The vulnerability was discovered by Paul of Greyhats Security Group and Michael "mikx" Krax. Paul has written a detailed technical explanation of how the exploit works. On a specially crafted page, the attacker first uses frames and a JavaScript history flaw to make it appear that a software installation is being triggered from addons.update.mozilla.org, one of the few sites allowed to install software by default. With this hurdle out of the way, the attacker can attempt to do some real damage. One of the parameters passed to the software installation method is an icon URL, which can be a piece of JavaScript code. As this JavaScript is executed from the chrome (the browser user interface rather than a Web page), it has 'full chrome privileges' and can do anything that the user running Firefox can. The attacker can therefore pass in some malicious JavaScript and run arbitrary code on the victim's system.

The vulnerability requires the attacker to trigger an install that appears to come from a whitelisted site. Fortunately, the Mozilla Foundation controls all of the sites in the default software installation whitelist, which has allowed them to take some preventative action by placing more checks in the server-side Mozilla Update code and moving the update site to another domain. We believe this means that users who have not added any additional sites to their software installation whitelist are no longer at risk.

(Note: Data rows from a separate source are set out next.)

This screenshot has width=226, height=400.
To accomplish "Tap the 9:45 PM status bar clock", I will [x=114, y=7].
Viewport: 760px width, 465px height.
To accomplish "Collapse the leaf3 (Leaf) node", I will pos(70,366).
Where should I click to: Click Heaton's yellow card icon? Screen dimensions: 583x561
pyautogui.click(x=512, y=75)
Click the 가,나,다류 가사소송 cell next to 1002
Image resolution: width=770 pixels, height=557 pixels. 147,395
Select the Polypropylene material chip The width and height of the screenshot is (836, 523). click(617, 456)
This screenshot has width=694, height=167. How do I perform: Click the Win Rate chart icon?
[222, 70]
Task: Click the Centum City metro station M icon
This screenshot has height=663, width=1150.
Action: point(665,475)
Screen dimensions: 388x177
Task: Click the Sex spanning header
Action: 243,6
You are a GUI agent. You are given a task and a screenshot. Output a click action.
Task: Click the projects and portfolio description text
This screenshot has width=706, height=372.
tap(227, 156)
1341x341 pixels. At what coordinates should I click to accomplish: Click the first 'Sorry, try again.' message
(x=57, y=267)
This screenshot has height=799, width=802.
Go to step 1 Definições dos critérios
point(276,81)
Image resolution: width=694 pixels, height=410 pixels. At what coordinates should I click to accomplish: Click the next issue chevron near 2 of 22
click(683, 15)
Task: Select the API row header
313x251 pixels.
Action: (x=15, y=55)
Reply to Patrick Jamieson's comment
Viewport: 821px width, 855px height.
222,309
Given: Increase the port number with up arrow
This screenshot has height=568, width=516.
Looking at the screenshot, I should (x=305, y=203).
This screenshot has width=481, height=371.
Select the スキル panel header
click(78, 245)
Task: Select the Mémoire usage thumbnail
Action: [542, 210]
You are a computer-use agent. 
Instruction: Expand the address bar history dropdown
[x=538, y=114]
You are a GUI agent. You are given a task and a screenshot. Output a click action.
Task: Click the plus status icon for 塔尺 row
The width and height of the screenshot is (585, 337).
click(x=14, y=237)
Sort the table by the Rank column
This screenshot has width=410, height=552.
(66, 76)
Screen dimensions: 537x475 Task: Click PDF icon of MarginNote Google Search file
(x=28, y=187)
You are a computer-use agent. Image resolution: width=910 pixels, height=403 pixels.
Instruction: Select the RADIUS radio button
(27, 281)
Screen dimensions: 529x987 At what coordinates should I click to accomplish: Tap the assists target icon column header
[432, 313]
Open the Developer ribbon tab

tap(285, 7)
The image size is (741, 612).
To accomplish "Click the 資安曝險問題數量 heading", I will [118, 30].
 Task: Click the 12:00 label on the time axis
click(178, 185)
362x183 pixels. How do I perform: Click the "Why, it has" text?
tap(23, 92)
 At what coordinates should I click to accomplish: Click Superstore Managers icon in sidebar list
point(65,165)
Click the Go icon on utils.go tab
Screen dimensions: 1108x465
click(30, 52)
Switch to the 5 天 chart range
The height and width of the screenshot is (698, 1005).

Paul and mikx reported the vulnerability to the Mozilla Foundation and bug 292691 was filed on Monday 2nd May. In line with the Mozilla security bugs policy, access to the bug report was restricted to members of the security team. However, somebody else found out and leaked the details of the exploit. The French Security Incident Response Team (FrSIRT) was one of the first security companies to publish an advisory based on the leaked information. In a message to the Full Disclosure mailing list, Paul criticised the individual who leaked the details of the Firefox code execution exploit, condemning his or her actions as "inconsiderate" and "irresponsible". Since the exploit became public knowledge, several duplicate bug reports have been filed, including bug 293302.

We anticipate that the Mozilla Foundation will release a Firefox 1.0.4 update shortly.